Mas vamos por partes. Estima-se que, em Portugal, a perturbação da fluência (vulgo gaguez) afeta cerca de 0,7% a 1% da população adulta e, segundo a Organização Mundial da Saúde, é definida como uma alteração no ritmo da fala, na qual o indivíduo sabe exatamente o que deseja dizer, mas é incapaz de o fazer.
Esta perturbação pode surgir em qualquer idade, dependendo da sua etiologia. Contudo, estudos recentes indicam-nos que em 5% a 8% da população infantil, entre os 2 e os 5/11 anos, é comum existir um período de disfluência transitória. Ou seja, a criança apresenta algumas alterações na fluência da fala, similares às do adulto, mas estas não devem permanecer mais de seis meses. Nesse período “máximo”, as disfluências tipo gaguez deverão desaparecer em dois terços na percentagem acima indicada. No caso em que os sintomas não desapareçam, estamos perante um maior risco de uma gaguez crónica e esta deve ser avaliada e intervencionada por um terapeuta da fala o quanto antes.
Por vezes, os pais indicam-nos que os sintomas tipo gaguez começaram com “um susto” ou “que parece que o pensamento é mais rápido do que a fala”, mas estas relações são um mito e não há qualquer evidência científica que justifique estas causas, pelo contrário há prova que não são a causa. Sabemos, sim, que a etiologia pode ser hereditária, isto é, genética, neurológica ou que pode ser perpetuada por fatores ambientais desfavoráveis. Esta última relacionada com a pressão exercida pela família, após o surgimento das “disfluências tipo gaguez”, para que a criança fale corretamente. Desencadeando, assim, emoções negativas. Este é também um ponto para o qual devemos estar alerta, pois o desencadear de insegurança a falar em público, preferir enviar uma mensagem escrita a ligar a uma pessoa, baixa autoestima, frustração, ansiedade e estado depressivo são possíveis consequências graves da perturbação da fluência e que necessitam do apoio da psicologia.
Mas que alterações no discurso são estas? Ao comunicar com o outro, o discurso da pessoa pode apresentar prolongamentos, bloqueios, palavras partidas e/ou repetições, que tanto podem ser de sons ou de sílabas de uma palavra. Pode estar, ainda, associado a movimentos involuntários da face e do corpo, como o piscar de olhos, levantar dos ombros, balançar do corpo e/ou tremor à volta dos lábios, mas que nunca são identificados como tiques, pois só surgem quando a pessoa fala.

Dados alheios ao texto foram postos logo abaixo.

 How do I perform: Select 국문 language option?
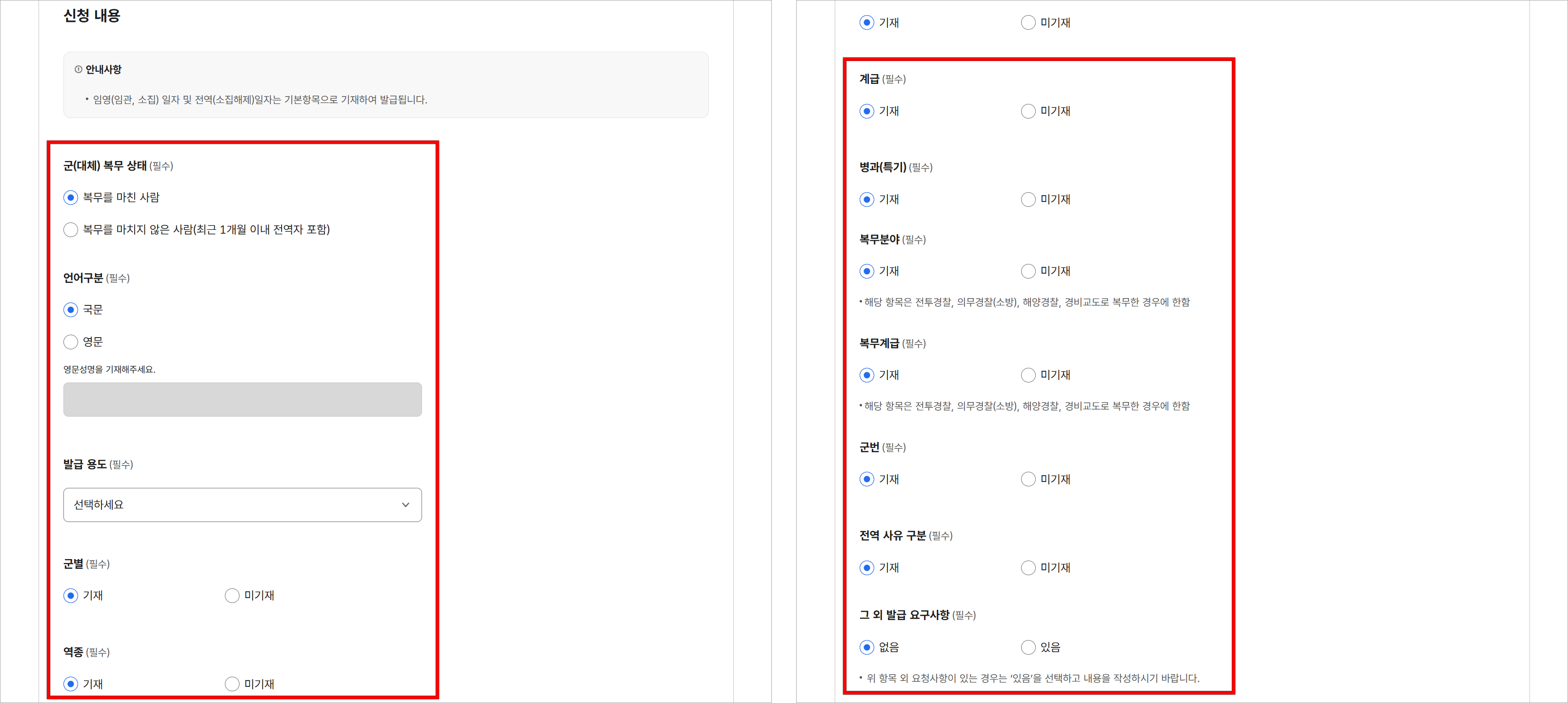tap(70, 309)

Sabemos ainda que uma pessoa que gagueja ao comunicar durante uma hora pode “gaguejar”, mas esta não é constante, ou seja, há frases que são produzidas de modo fluente e outras com muitos bloqueios e muitas repetições. Há alturas do dia em que está muito fluente e quase não se observam disfluências, e noutras parece que não há palavra que saia sem dificuldade. É esta variabilidade que caracteriza esta perturbação da comunicação e que é desconhecida para a sociedade civil em geral.

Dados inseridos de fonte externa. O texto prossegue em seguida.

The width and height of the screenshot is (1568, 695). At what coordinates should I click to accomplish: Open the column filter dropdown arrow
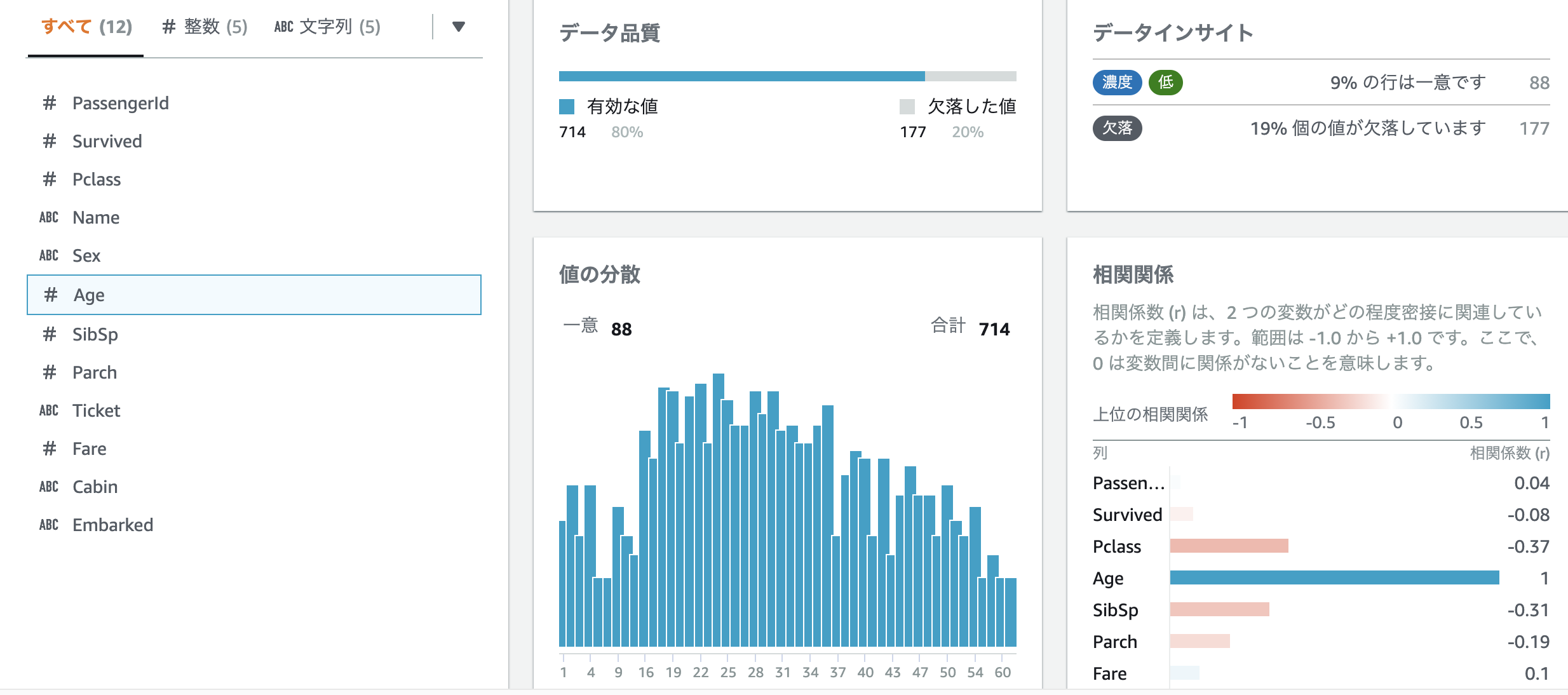click(x=459, y=27)
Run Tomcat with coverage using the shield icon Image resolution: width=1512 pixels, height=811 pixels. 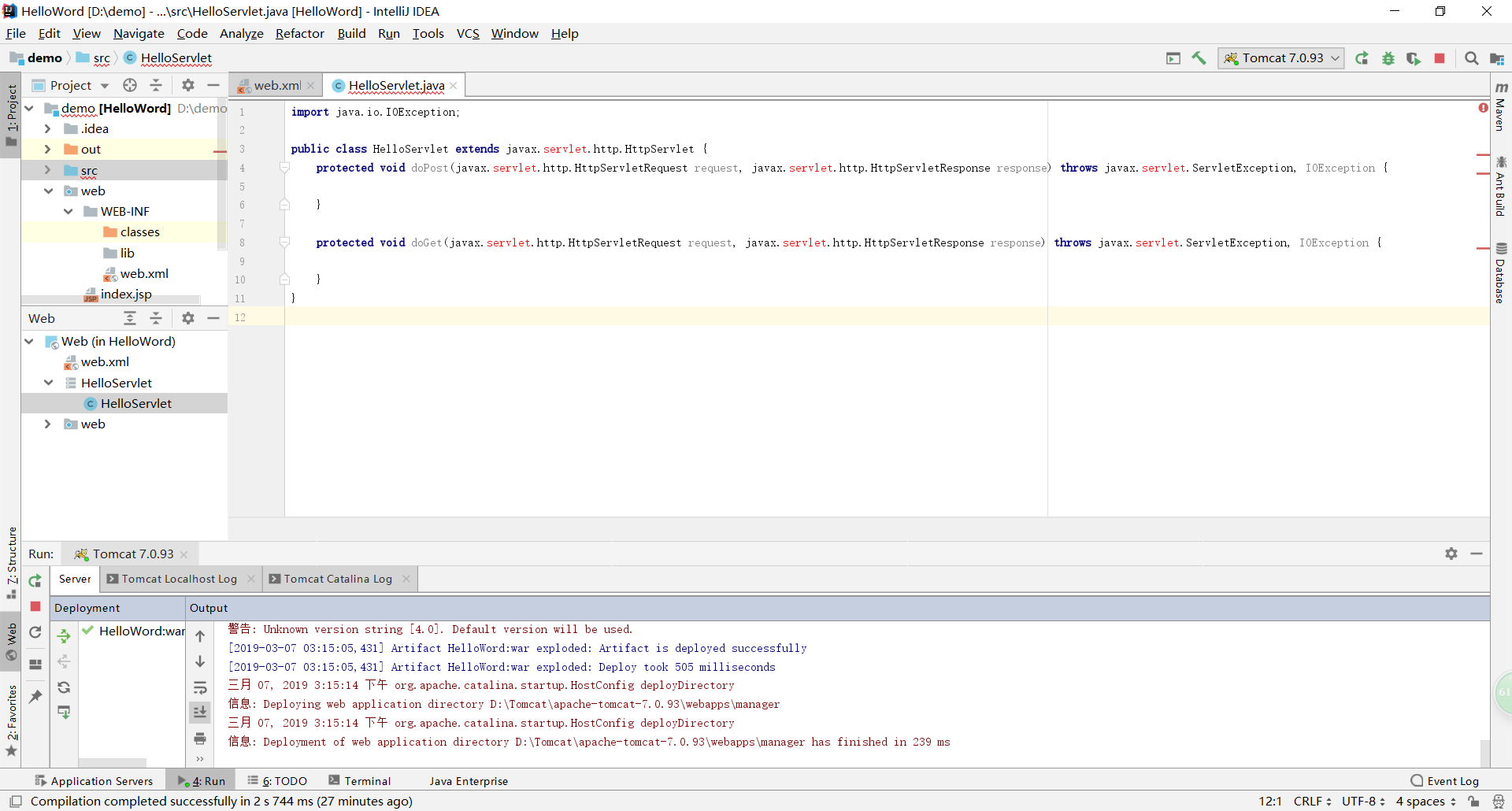(1414, 58)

Muitas vezes, ouvimos dizer que a pessoa que gagueja “está a fingir”, ou “se está a gaguejar agora porque não para, uma vez que não gaguejou há duas horas?” ou até mesmo “ele consegue parar de gaguejar se quiser”. A pessoa não consegue controlar e saber o início dos sintomas, mas pode aplicar técnicas e estratégias que aprendeu com o terapeuta da fala para minimizar os mesmos, mas imagine o esforço que poderá ser fazer isso sempre! Infelizmente, esta perturbação não tem cura.
No dia a dia, todos podemos contribuir com uma atitude positiva, não devemos dizer à pessoa para “falar mais devagar”, “para respirar fundo” ou para “ter calma”. Estes “conselhos”, ainda que bem-intencionados, não resultam. Para finalizar, algumas atitudes de ouro: não termine as palavras nem fale pela pessoa; espere a sua vez para falar e ouça a pessoa, uma vez que para quem gagueja é mais fácil comunicar quando tem poucas interrupções e tem a atenção dos outros. Devemos sempre manter o contacto visual e mostrar que estamos atentos ao conteúdo da mensagem e não à forma como esta é produzida.